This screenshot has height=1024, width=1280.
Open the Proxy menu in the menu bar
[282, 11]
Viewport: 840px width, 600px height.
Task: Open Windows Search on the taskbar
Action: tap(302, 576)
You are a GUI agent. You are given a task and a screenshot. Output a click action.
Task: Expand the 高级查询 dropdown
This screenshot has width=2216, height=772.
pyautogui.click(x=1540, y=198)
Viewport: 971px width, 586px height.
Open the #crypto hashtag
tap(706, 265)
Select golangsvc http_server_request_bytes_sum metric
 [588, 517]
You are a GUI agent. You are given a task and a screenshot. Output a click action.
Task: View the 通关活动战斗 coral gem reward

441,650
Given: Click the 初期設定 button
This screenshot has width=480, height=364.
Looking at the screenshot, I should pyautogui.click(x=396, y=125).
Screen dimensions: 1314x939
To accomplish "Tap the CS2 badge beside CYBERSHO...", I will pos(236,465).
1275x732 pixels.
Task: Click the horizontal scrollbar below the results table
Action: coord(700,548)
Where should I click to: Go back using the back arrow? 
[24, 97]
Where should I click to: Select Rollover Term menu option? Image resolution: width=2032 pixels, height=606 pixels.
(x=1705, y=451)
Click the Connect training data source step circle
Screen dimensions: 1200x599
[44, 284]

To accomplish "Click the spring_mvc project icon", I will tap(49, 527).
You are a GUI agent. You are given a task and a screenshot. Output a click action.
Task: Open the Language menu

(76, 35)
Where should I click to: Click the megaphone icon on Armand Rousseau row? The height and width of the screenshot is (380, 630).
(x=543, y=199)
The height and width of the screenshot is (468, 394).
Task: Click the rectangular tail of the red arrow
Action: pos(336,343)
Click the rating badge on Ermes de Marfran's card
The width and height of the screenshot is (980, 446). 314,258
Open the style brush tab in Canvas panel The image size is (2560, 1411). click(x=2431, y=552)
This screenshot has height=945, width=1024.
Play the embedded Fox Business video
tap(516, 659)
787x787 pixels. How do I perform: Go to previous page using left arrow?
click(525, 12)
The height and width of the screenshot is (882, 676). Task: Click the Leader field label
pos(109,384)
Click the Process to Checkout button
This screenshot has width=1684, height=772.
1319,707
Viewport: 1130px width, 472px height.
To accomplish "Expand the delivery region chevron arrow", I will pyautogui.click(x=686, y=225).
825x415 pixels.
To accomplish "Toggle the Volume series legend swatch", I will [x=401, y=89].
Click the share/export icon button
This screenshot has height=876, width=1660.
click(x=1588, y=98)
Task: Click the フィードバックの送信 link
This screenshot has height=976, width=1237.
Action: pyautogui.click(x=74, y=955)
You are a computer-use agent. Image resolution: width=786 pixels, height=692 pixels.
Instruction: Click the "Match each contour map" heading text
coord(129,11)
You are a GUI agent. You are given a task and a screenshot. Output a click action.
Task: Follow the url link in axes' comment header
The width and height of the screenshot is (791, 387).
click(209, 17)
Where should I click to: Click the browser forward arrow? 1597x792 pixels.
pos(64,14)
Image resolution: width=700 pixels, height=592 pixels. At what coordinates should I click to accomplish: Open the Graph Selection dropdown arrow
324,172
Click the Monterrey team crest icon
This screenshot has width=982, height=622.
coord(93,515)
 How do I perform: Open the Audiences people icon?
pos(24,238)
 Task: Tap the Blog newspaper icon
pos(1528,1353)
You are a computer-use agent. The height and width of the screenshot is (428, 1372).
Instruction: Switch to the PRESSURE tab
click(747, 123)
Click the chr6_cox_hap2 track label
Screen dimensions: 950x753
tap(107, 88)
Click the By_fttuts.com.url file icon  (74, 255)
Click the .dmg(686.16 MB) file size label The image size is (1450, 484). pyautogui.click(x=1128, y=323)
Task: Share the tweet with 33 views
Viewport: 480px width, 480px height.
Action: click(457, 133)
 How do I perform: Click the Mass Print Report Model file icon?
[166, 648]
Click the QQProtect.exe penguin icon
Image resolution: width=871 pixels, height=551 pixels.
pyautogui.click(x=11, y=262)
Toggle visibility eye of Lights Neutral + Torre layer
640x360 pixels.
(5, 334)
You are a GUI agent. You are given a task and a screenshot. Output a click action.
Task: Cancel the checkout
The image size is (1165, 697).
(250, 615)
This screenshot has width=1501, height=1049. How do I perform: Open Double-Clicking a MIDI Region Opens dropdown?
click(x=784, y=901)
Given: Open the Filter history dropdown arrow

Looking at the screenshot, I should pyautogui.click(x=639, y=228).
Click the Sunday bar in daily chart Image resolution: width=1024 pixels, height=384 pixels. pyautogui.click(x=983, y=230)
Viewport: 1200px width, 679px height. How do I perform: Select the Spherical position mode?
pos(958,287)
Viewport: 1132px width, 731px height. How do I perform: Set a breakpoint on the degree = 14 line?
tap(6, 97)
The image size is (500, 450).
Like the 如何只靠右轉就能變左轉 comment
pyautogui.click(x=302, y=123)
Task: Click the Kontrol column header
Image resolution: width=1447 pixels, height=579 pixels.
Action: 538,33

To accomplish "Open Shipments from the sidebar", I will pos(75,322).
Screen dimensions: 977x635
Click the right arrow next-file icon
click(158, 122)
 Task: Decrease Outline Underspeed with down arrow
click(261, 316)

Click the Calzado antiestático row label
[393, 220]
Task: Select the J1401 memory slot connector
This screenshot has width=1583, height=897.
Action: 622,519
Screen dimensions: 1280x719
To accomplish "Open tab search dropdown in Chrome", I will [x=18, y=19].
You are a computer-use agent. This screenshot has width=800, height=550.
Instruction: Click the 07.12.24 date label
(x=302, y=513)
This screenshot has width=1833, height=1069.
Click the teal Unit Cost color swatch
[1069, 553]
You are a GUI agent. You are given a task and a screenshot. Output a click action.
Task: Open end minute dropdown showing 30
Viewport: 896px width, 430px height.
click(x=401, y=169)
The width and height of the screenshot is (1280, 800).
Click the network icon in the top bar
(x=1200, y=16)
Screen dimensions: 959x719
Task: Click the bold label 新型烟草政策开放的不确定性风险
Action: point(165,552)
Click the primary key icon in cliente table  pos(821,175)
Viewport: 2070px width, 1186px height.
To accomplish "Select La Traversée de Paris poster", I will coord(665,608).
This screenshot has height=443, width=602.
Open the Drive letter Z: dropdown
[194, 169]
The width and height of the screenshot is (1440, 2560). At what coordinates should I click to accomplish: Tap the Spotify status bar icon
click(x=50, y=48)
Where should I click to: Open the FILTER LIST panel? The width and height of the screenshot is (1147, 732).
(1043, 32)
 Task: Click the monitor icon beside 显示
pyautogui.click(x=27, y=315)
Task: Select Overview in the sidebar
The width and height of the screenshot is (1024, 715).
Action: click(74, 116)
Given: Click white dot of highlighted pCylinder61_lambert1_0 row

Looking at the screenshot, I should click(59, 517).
——
Retype, exactly as written, each line from the one containing "The width and height of the screenshot is (1024, 715)." through the last line of the listing above, and leave out all other lines.

The width and height of the screenshot is (1024, 715).
Action: click(74, 116)
Given: Click white dot of highlighted pCylinder61_lambert1_0 row

Looking at the screenshot, I should click(59, 517).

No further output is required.